I've ordered the Anne Dickson book and will work through that when it arrives.

OP posts:
Raveismyera · 17/06/2015 09:21

I think a lot of self esteem comes from surrounding yourself by good people

funnyossity · 17/06/2015 09:34

I was going to say that for me it was been contact with and having the chance to observe consistently kind and positive people that provided a new template. My family were loving but not always good at making us feel accepted for example too much sibling unpleasantness was tolerated imo.

Being with people who were not critical of me was a revelation.

LBDD · 17/06/2015 09:38

I grew up thinking I was just a waste of space. I didn't know how to make friends, didn't understand my peers and generally thought if even my own mother doesn't like me I must be pretty unlikeable.
For me self esteem is the realisation that actually I'm ok.
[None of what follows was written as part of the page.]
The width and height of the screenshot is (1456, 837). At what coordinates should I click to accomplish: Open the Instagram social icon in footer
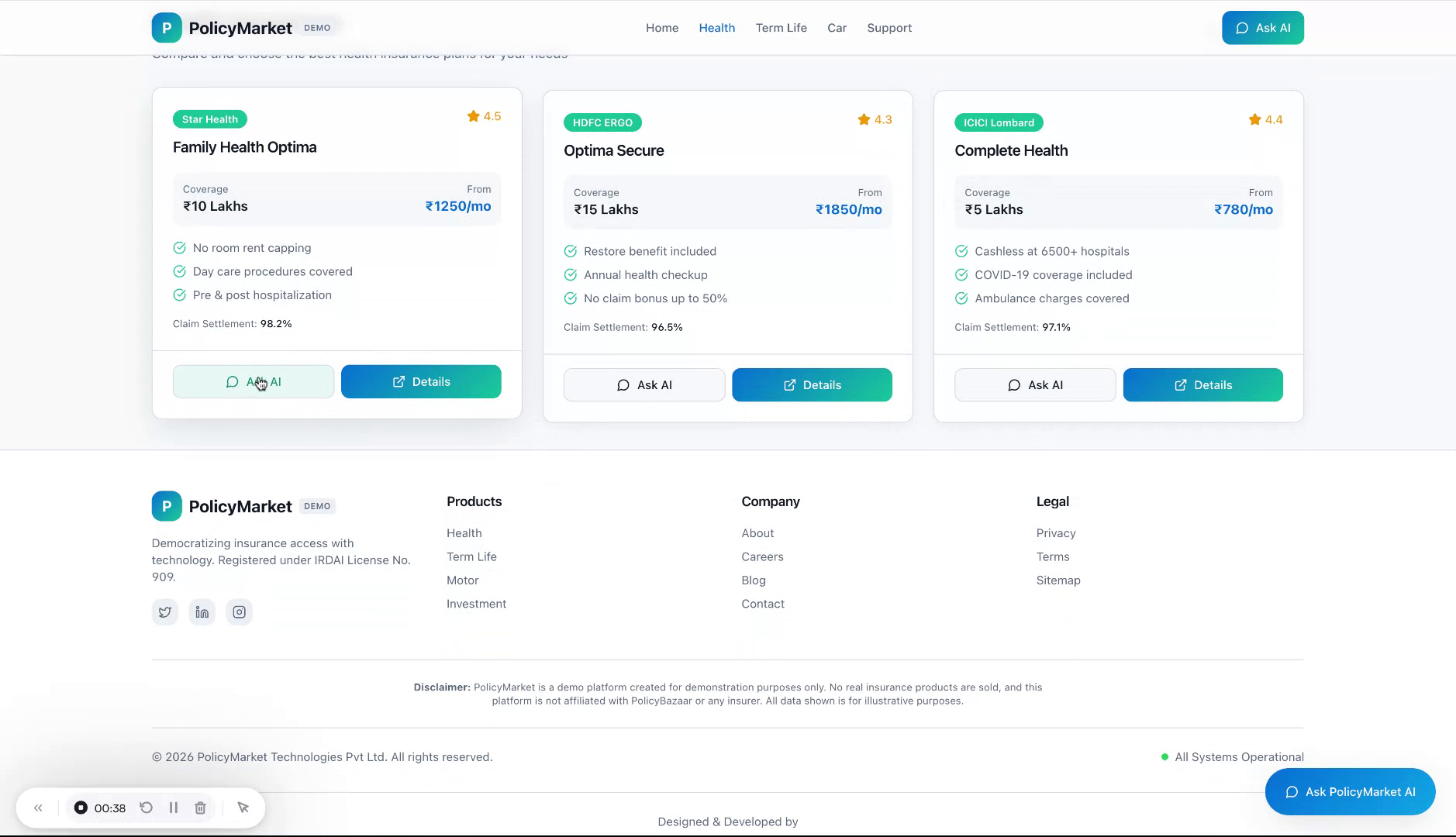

Not perfect but a nice person. I have friends now and understand that even the most outwardly confident person has shaky moments. I read lots about CBT and retraining how you think about things. I wrote a list of the good things about me, even tiny things and a list of the bad things. Seeing in writing that the good list was much longer really helped me. Telling DC over and over that they are unique beings and have the potential to be amazing has helped me apply this to myself too. It's a mind set, if you don't feel positive about yourself how can you be positive about anything else.

Raveismyera · 17/06/2015 09:50

This thread has made think: DH has very low self esteem I believe. But he hides it through complete big headed ness which sometimes spills
Into arrogance.
As a result he doesn't get much praise and when he does do some thing badly people tend to really hammer home how bad it was because he doesn't appear to realise, even arguing with them that it was fine.
Like a Lot of people with low self esteem he finds it impossible to accept constructive criticism.

I wonder if he would respond to being treated more the way my self esteem grows- praise and being told how brilliant he is. He never gets this because people automatically want to take him down a peg or two. Anyone else experienced this?